**What you should do:** Give the lines again exactly as they appear below, from the line with "Where should I click to: Bookmark" to the line with "You are a GUI", both included, and only those lines. Leave every picture out.

((

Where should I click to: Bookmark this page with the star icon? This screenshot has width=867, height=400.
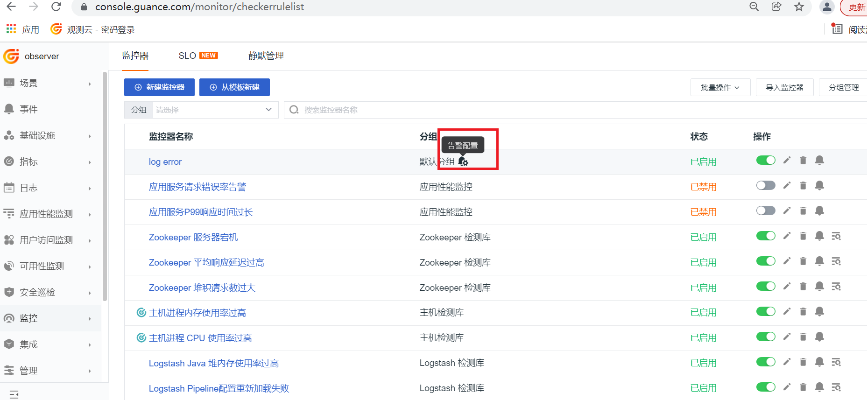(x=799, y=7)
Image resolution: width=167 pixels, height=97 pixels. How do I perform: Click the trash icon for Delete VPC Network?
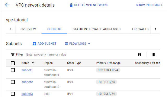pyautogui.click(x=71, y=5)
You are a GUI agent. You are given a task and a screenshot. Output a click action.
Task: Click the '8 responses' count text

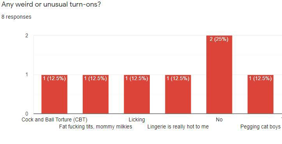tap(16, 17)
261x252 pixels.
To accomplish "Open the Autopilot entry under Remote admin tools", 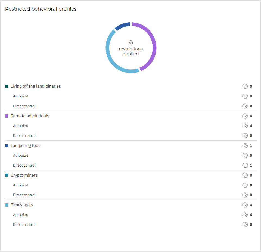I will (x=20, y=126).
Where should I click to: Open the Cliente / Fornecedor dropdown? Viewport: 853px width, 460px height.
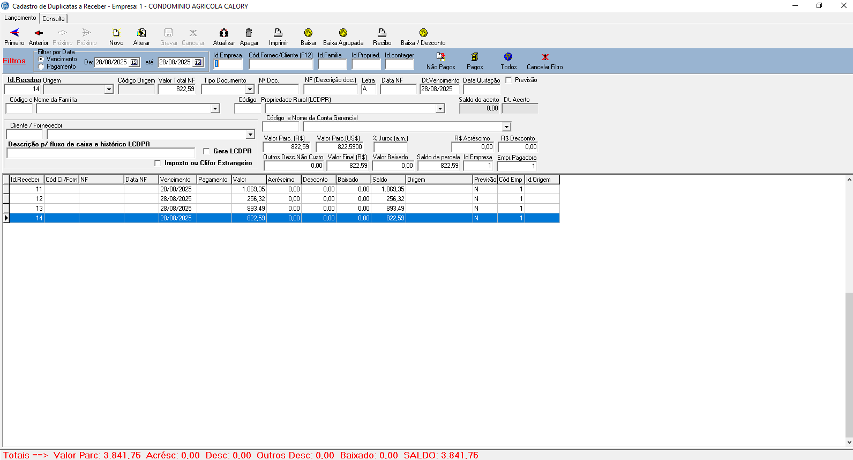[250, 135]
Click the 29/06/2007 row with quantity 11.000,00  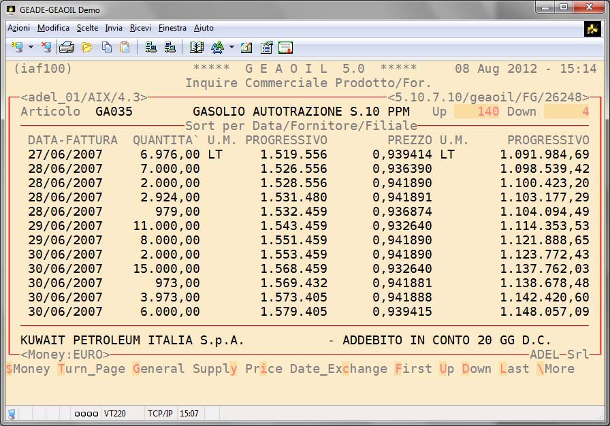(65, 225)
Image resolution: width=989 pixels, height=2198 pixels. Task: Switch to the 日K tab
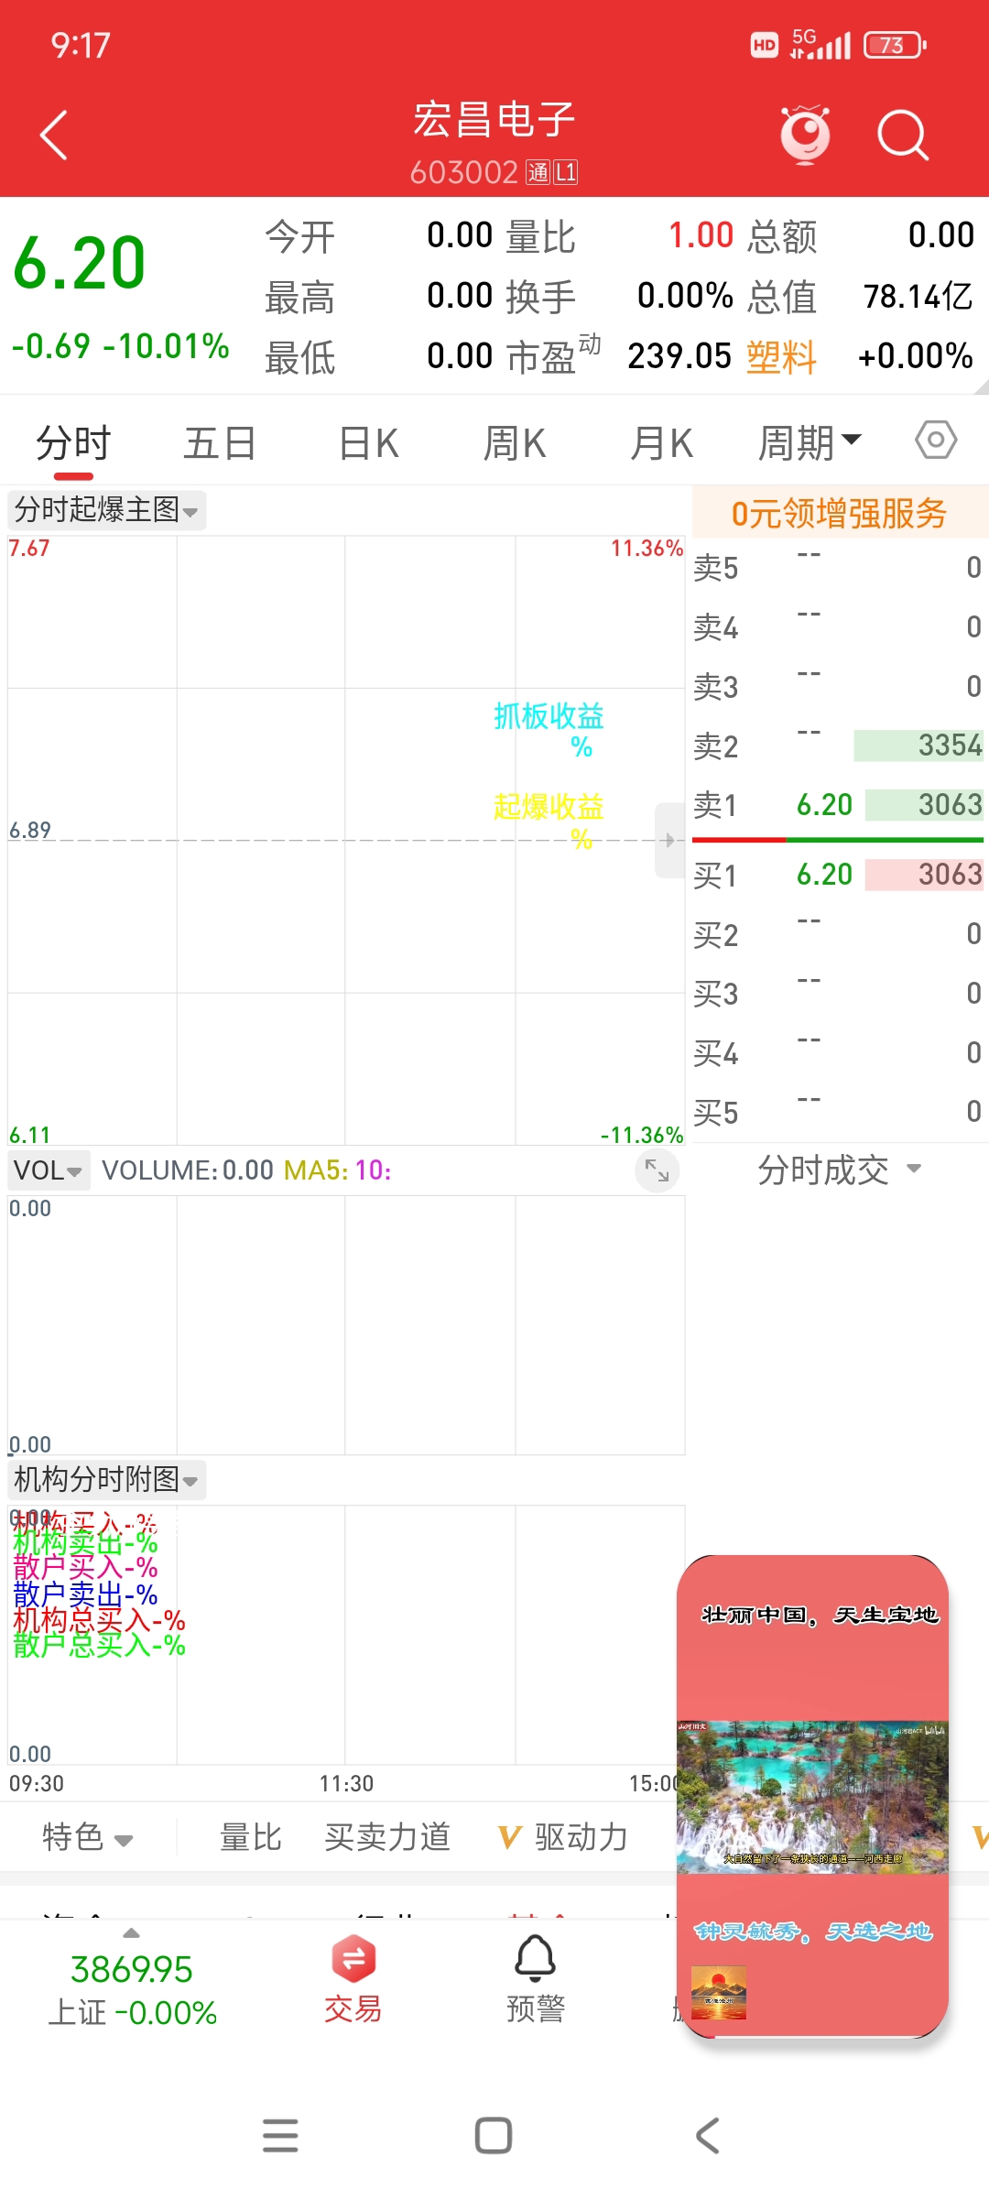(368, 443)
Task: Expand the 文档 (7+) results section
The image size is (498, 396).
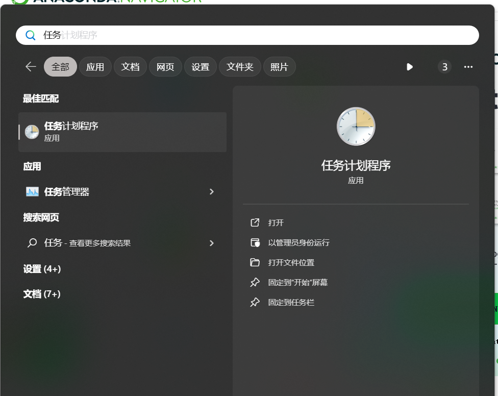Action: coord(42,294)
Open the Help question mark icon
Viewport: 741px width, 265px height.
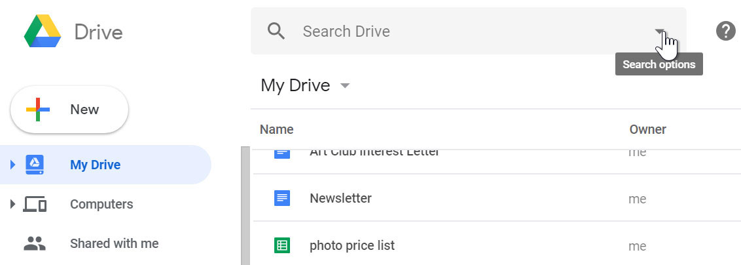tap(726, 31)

))
((

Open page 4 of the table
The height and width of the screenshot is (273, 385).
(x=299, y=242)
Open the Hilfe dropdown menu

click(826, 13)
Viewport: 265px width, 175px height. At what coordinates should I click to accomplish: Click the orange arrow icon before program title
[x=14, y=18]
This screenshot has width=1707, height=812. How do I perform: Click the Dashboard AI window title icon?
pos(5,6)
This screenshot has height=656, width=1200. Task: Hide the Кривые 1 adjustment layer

))

**Output:**
Where should I click to: Bookmark this page with the star icon? This screenshot has width=867, height=400.
(x=799, y=7)
Image resolution: width=167 pixels, height=97 pixels. How do I perform: Click the trash icon for Delete VPC Network?
pyautogui.click(x=71, y=5)
You are a GUI agent. You are given a task and a screenshot. Output a click action.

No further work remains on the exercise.